Stored records
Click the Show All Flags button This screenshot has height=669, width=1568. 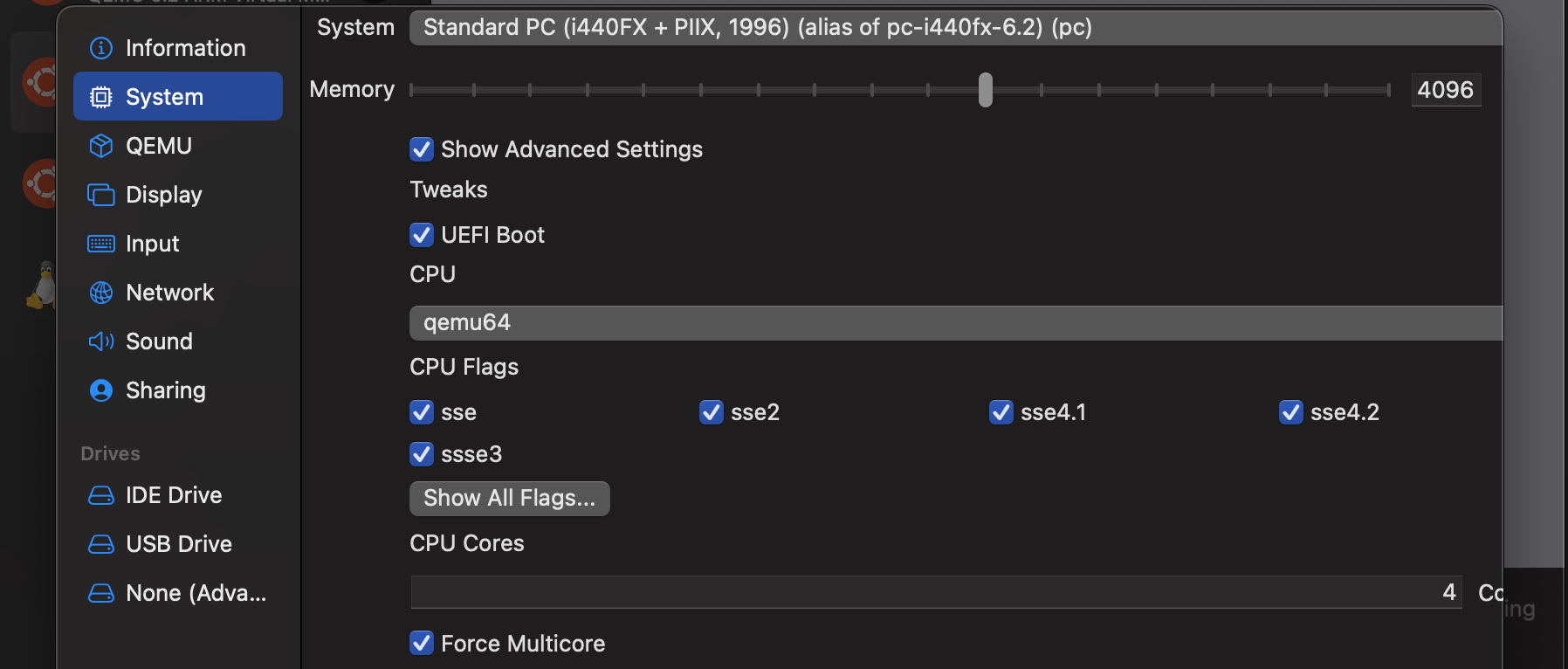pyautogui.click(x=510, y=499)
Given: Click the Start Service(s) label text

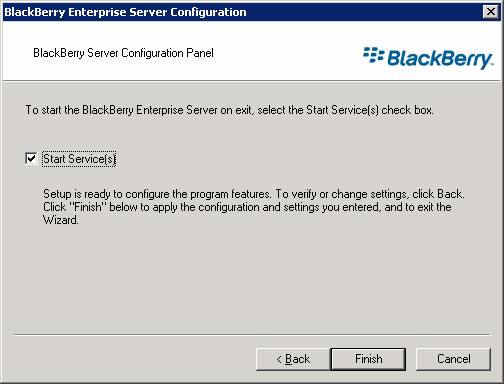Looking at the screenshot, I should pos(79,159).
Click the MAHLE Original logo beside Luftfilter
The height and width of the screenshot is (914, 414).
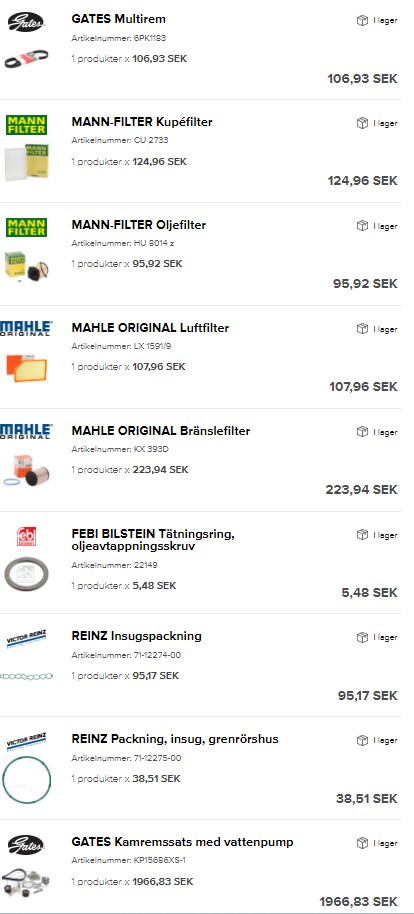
--
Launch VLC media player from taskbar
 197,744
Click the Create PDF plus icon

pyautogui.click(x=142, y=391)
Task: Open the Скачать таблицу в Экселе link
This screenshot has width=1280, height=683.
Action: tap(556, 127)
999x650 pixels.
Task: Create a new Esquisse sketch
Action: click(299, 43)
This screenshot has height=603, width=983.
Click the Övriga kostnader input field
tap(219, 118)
--
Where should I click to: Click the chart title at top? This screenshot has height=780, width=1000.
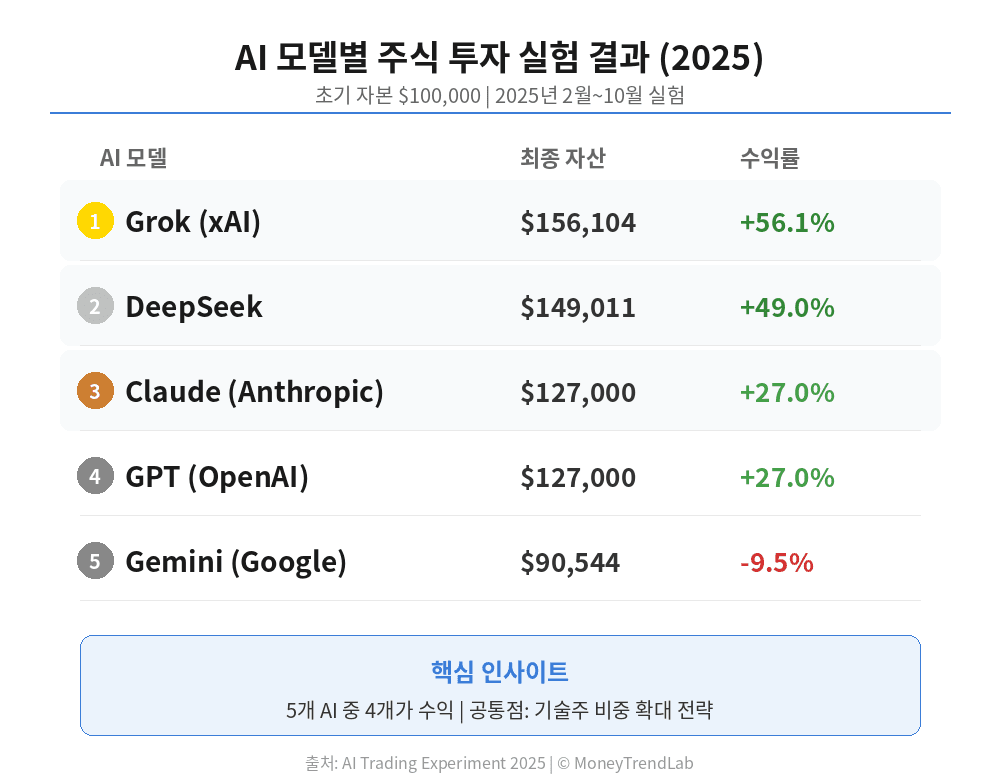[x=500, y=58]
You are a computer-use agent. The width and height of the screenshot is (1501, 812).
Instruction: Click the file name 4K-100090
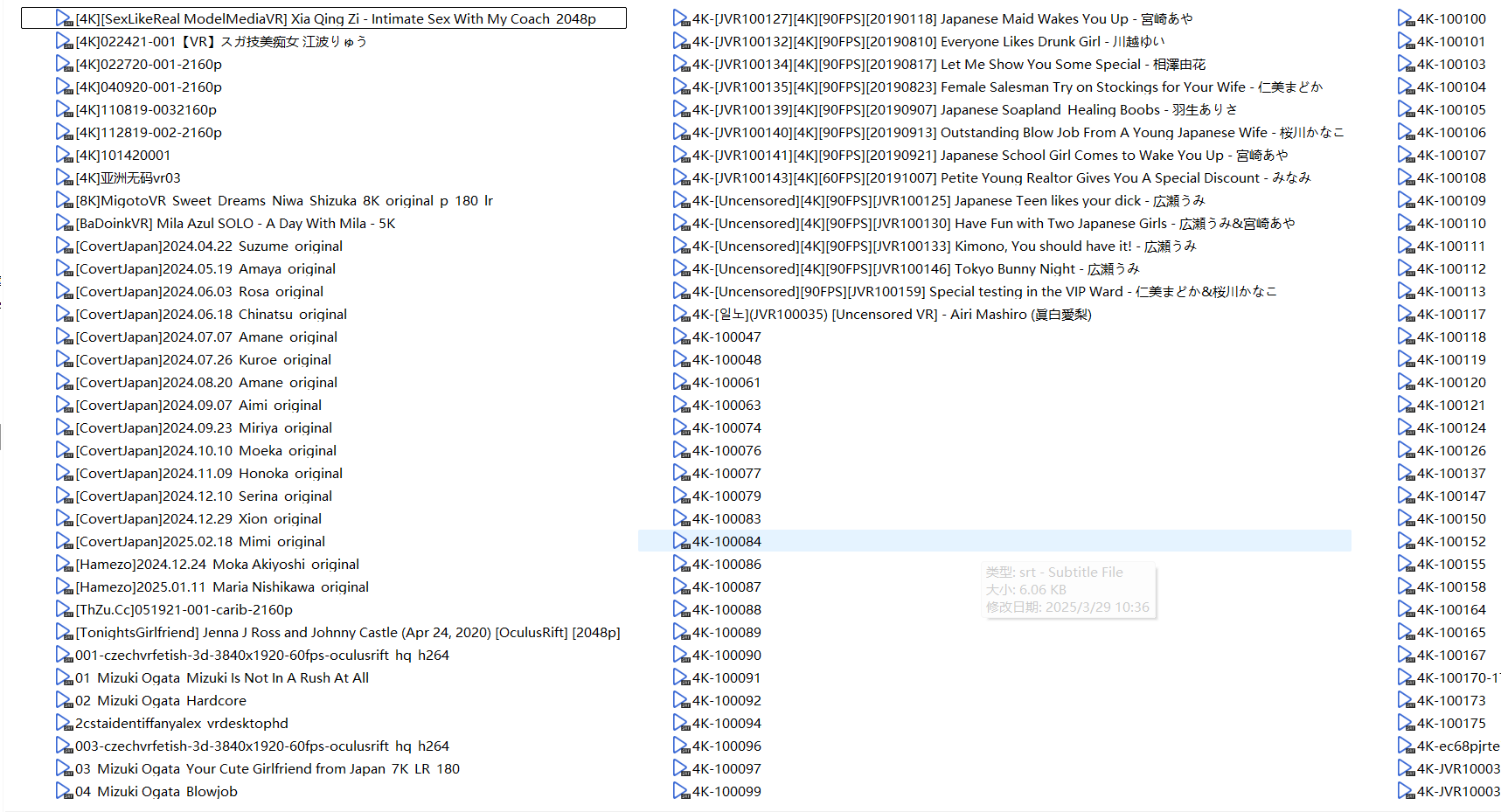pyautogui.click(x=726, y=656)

### ABOUT THIS TASK:
Beginning with the line above that contains "Given: Click the Start Service(s) label text" and ending with the line that contains "The height and", quote each line exactly, keeping out the pictures.

### RESPONSE FOR THIS EXERCISE:
Given: Click the Start Service(s) label text

Looking at the screenshot, I should pos(79,159).
Click the MAHLE Original logo beside Luftfilter
The height and width of the screenshot is (914, 414).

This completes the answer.